Un día, volvía a casa caminando del trabajo y pensaba en las facturas que tenía que pagar esa noche. Pero cuando doblé la esquina hacia la calle de la plaza del pueblo, una melodía familiar llegó de repente a mis oídos y me detuvo en seco. Era la canción que solía cantar con mi hija Lily antes de que desapareciera de nuestras vidas hace 17 años. Era una canción que había inventado solo para ella, una pequeña canción de cuna sobre un campo de flores y la luz del sol que iluminaría sus sueños. Nadie más la sabría. Nadie.
Pero allí estaba, clara como el día, cantada por una joven parada al otro lado de la plaza, con los ojos cerrados y una sonrisa serena. La canción me recordó cuando nuestra pequeña llenaba nuestro hogar de calidez y alegría. Ella era el centro de nuestro mundo y su repentina desaparición dejó un enorme agujero en nuestras vidas que nunca se curó del todo. De repente, todas las preocupaciones desaparecieron de mi mente ese día, y sentí que mis piernas me llevaban hacia adelante como si no tuviera control.

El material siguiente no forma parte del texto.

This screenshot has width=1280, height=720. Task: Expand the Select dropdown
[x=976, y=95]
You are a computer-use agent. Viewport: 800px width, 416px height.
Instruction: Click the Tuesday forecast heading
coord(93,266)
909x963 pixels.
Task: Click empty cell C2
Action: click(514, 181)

Mi mente seguía diciendo que era imposible, que no podía ser, pero mi corazón me empujaba hacia adelante. La mujer me parecía familiar, dolorosamente. El cabello oscuro caía en suaves ondas alrededor de su rostro, y mirar su sonrisa me hizo pensar que la había visto miles de veces en fotos antiguas y en mis propios recuerdos.
Incluso tenía un hoyuelo en la mejilla izquierda, igual que Cynthia, mi esposa. Todo parecía demasiado increíble, demasiado para creer, pero había una atracción. Una sensación que solo un padre puede conocer. Me sentí muy nervioso cuando me acerqué. Vi cómo terminaba la canción y abría los ojos. Me sorprendió mirándola, pero miró hacia otro lado mientras la multitud la aplaudía. ¡Gracias a todos por escuchar! dijo con una amplia sonrisa. “¡Que tengan un gran día!”
Entonces, su mirada se encontró con la mía, y notó la extraña expresión en mi rostro. “Parece que no les gustó mi actuación”, dijo, acercándose. —¿Tan mal fui? —Oh, no, no —me reí entre dientes—. Yo, uh, esa canción es especial para mí. Es muy especial. —¿Ah, sí? —preguntó—. Es súper especial para mí también. Verás, es uno de los pocos recuerdos de mi infancia. La he estado cantando desde que tengo memoria. Es lo único que me queda de esa época. —Por favor, me gustaría escucharla —le insistí, con el corazón palpitando con fuerza—. Te compraré un café y podemos hablar si no te importa.
Hizo una pausa, estudiándome por un segundo, luego asintió. —Bueno… claro, ¿por qué no? Caminamos hacia el café y nos sentamos en una cabina de la esquina. Cuanto más la miraba, más familiar me parecía. Sus ojos, su sonrisa e incluso su voz me hacían sentir como en casa. Me sentí como si una pieza faltante de mi vida hubiera encajado de repente en su lugar. —Tienes una voz hermosa —dije, tratando de mantener la compostura. “Gracias”, sonrió. “En realidad, estaba de paso por la ciudad por trabajo cuando escuché a esa banda tocando. Estaban preguntando si alguien quería cantar y, bueno, no pude evitarlo”.